Migration script for 0.16 drop umlaut domains

Issue Description

The migration script dropes Umlaut domains. Umlaute are not represented in the label regex stalwart/resources/scripts/migrate_v016.py at main · stalwartlabs/stalwart · GitHub

Or was the support of Umlaut domains dropped for 0.16?

Expected Behavior

Don’t drop the Umlaut domains.

Actual Behavior

dropping domain ‘Ümlaut.de’: not a valid v0.16 hostname (must have at least two labels, valid characters)

Stalwart Version

v0.16.x

Installation Method

Docker

Database Backend

RocksDB

Blob Storage

RocksDB

Search Engine

Internal

Directory Backend

Internal

I have reviewed the documentation and FAQ and confirm that my issue is NOT addressed there.

on

I have searched this support forum (open and closed topics) and confirm this is not a duplicate.

on

I understand that topics in this category are triaged by a bot first but a human reply will follow up. If I’d prefer a human-only reply, I’ll add the no-ai tag to my topic.

on

Let me look into the migration script and Stalwart’s handling of internationalized domain names.

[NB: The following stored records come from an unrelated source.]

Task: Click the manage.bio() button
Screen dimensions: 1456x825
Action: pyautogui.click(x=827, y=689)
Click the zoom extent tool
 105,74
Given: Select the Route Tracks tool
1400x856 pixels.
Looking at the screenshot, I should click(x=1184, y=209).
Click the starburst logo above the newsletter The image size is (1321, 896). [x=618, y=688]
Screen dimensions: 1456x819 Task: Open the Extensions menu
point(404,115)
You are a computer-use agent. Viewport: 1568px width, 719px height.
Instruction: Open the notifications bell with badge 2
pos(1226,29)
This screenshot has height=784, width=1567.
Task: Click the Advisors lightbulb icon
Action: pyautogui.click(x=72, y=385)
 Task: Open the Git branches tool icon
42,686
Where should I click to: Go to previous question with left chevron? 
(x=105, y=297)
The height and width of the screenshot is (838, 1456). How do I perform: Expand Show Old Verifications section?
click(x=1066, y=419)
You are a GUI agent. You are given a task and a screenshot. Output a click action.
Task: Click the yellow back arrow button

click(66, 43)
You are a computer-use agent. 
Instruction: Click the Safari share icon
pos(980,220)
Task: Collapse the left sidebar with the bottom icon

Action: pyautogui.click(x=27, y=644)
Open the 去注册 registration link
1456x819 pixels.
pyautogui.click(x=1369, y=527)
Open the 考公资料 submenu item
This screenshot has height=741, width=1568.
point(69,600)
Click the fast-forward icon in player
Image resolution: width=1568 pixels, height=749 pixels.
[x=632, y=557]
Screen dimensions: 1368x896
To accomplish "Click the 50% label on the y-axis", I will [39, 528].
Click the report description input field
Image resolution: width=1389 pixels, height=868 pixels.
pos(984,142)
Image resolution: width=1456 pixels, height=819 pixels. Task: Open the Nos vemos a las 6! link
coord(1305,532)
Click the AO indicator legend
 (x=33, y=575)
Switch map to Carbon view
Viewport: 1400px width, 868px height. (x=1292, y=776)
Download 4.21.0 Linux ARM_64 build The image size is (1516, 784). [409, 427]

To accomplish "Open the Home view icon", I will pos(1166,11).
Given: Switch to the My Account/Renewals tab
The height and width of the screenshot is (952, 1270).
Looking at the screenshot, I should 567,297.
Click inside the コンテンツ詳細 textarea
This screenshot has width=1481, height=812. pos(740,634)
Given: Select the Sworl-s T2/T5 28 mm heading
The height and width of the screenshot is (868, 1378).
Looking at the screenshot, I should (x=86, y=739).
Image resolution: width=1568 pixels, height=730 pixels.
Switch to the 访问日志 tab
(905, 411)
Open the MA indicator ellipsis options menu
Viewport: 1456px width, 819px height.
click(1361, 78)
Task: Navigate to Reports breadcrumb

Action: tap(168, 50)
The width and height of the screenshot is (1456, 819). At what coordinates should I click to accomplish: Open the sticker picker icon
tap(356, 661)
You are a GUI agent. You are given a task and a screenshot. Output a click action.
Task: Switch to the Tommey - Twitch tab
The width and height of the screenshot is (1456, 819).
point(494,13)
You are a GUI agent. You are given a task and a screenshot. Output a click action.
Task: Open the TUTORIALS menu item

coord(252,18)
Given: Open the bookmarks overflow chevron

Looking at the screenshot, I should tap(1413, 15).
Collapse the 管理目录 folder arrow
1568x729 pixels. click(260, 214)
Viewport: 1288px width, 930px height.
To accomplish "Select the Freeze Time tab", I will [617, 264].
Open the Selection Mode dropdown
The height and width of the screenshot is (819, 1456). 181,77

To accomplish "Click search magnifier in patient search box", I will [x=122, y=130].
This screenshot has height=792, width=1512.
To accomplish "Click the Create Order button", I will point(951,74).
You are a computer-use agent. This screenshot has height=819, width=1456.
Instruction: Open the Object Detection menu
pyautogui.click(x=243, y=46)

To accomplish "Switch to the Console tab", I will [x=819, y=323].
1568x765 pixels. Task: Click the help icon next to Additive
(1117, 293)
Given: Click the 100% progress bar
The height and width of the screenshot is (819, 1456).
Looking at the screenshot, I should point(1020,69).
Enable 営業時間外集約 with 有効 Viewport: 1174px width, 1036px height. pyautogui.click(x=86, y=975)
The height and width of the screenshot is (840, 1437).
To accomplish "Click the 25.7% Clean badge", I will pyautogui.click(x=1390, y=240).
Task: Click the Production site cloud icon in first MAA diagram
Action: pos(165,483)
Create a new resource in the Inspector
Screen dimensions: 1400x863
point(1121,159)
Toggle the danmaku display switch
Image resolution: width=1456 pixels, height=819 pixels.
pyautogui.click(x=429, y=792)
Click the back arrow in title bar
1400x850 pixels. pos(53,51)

This is a confirmed bug in the migration script. The issue is clearly visible in the source. The _LABEL_RE regex on line 419 is:

_LABEL_RE = re.compile(r"^[a-z0-9]([a-z0-9-]{0,61}[a-z0-9])?$")

This only allows ASCII letters and digits, so any IDN/internationalized domain name containing Unicode characters (like umlauts: ü, ä, ö, etc.) will fail the is_valid_domain_name() check and be silently dropped with the warning you saw.

The root cause is that internationalized domain names like Ümlaut.de need to be either:

  1. Stored in their Unicode (U-label) form and validated with a Unicode-aware regex, or
  2. Converted to Punycode (ACE/A-label) form first – e.g. xn--mlaut-0ra.de – before being passed to the validator.

Workaround until the script is fixed: Before running the migration, manually convert your umlaut/IDN domain names to their Punycode equivalents in your v0.15 data (e.g. rename Ümlaut.de to xn--mlaut-0ra.de). You can use Python’s built-in encoder: "ümlaut.de".encode("idna").decode("ascii") gives xn--mlaut-0ra.de. After migration, you can rename them back in v0.16’s admin UI if Unicode display names are supported.

This is a script bug, not a change in Stalwart’s domain support policy. A human maintainer will need to patch _LABEL_RE (or add Punycode conversion before validation) in resources/scripts/migrate_v016.py.

This is an automated reply from the Stalwart Help Bot. Other community members may follow up if this answer is incomplete or wrong. If you found it useful, mention @helpbot in any reply to ask follow-up questions and the bot will respond again.

To add here. Its only about parsing the index label so:

´´´

“acme.näh-podcast.de.domains.0”: “mail.xn–nh-podcast-q5a.de”,

´´´

is still corretly handled in my view. The encoding of domain is right its only about the index label.

This has been fixed in the latest migration script.

Nice works now, thanks for this fast fix.